Tampa Bay Lightning forward Brett Connolly has stated on numerous occasions his desire to play for a championship team.
Fortunately for him, he might just earn that chance sooner than he expected.
Connolly will open the season with the Bolts’ top AHL affiliate, the Syracuse Crunch, a club that contains a majority of Lightning prospects who won a Calder Cup championship as the Norfolk Admirals just four months ago.
According to Crunch general manager Julien BriseBois, Connolly’s presence in Syracuse should benefit him both in the short term, as well as in his long-term development.
“There a number of quality players in the American Hockey League this year, and that competition is going to give Brett the closest thing to NHL hockey this year,” BriseBois said. “There have been a number of instances in which established NHL players have been assigned to the AHL, and they went down there and took on bigger roles and played more minutes. They then became impact players at the NHL level. We don’t see this situation with Brett to be any different.”
As a point of reference, Ottawa Senators forward Jason Spezza set the standard for two-way NHL players during the last lockout during the 2004-05 season. During that time, Spezza appeared in 80 games for Binghamton of the AHL, scoring 32 goals and recording 85 assists. The next season, when NHL action returned in 2005-06, Spezza notched 90 points, which accounted for 35 more than his total in his previous NHL campaign.
“There is certainly going to be a benefit, even for those who already have NHL experience,” BriseBois added. “He’ll get a chance to play in all types of different situations, and he’ll be looked upon to be a leader coming from playing in Tampa Bay last season. Even though he will start at the AHL level, this should be looked at as a very important year for him.”
Connolly knows that much.
Although he skated in 68 games with the Lightning last season, and received a good dose of NHL exposure which he now carries with him under his belt, there were areas that even he noted were in need of improvement.
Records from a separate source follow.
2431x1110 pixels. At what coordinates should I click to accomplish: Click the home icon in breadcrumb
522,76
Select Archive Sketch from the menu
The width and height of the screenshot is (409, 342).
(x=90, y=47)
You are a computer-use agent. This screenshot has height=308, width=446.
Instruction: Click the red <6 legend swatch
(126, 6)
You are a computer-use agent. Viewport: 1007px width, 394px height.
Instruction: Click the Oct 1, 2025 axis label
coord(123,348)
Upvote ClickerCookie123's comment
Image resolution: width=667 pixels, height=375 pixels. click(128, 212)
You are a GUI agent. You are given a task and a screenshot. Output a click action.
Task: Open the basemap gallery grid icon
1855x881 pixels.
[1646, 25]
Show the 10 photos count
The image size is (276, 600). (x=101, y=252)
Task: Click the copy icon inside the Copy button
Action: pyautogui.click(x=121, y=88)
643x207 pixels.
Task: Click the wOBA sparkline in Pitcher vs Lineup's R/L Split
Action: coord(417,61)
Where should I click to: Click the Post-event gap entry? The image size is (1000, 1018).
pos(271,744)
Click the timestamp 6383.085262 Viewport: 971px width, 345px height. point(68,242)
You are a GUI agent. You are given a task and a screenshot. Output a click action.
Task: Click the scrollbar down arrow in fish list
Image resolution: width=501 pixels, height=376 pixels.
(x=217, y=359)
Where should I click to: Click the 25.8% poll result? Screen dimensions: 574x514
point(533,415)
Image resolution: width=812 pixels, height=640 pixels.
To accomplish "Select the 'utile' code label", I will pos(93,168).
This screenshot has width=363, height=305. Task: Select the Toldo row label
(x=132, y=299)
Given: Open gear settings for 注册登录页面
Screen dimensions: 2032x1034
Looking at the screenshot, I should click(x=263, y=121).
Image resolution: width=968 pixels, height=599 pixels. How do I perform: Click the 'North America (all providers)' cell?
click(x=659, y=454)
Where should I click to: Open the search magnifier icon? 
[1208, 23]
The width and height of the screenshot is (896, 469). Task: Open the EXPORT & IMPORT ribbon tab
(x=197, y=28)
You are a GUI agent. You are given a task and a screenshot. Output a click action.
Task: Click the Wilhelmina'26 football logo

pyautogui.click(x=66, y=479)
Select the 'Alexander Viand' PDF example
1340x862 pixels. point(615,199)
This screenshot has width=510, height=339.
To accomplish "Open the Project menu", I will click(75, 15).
Connolly’s four goals and 15 points made for an admirable rookie season, but his minus-9 rating indicated that he would have to prove himself as much more than just an offensive player.
“I know the skill is there, and I know I’ve always been viewed as an offensive player, but last season really taught me a lot, especially the importance of being reliable defensively and being a solid two-way player,” Connolly said. “I feel like I got better during the second half of the season and towards the end of the regular season, but I want more and still feel as if I have to prove myself every day.”
Luckily for Connolly, there’s teammate Steven Stamkos who experienced much of the same pressure several years ago upon being the first overall pick at the 2008 NHL Draft.
In addition to skating with Stamkos on the ice, Connolly joined the reigning Rocket Richard Trophy winner during the offseason in Toronto to work out with fitness extraordinaire Gary Roberts. Paired with fast-paced, high-intensity workouts that focused around nutrition, the idea was that proper training could help Connolly improve rather quickly.
“Obviously we’ve all seen how good Stammer has become in a short period of time since he entered the league a few years back, so I thought, if that’s what it takes in the summers, then I want to be a part of that too,” Connolly added.
The hard work has already seemed to have paid off, as just this past weekend, Connolly helped the Crunch complete a three-game preseason sweep of the St. John’s Ice Caps.
In the second game of the set, Connolly helped Syracuse overcome a two-goal deficit by scoring not once, but twice, as his tally in the shootout stood up as the game-winner.
According to Crunch teammate Mike Angelidis, Connolly looked strong in front of the net, which perhaps comes as a result of skating better without the puck, allowing him to create more scoring opportunities near and around the goal for his Syracuse teammates.
“Coming into this year, I knew I needed to make an impression,” Connolly said. “I felt like I needed to change a lot of things not just in my game, but off the ice like learning how to be a professional. I think right now playing in Syracuse will give me the best opportunity to do that, so I’m looking forward to improving as a player down there in my own game and contributing in any way I can to help that team win.”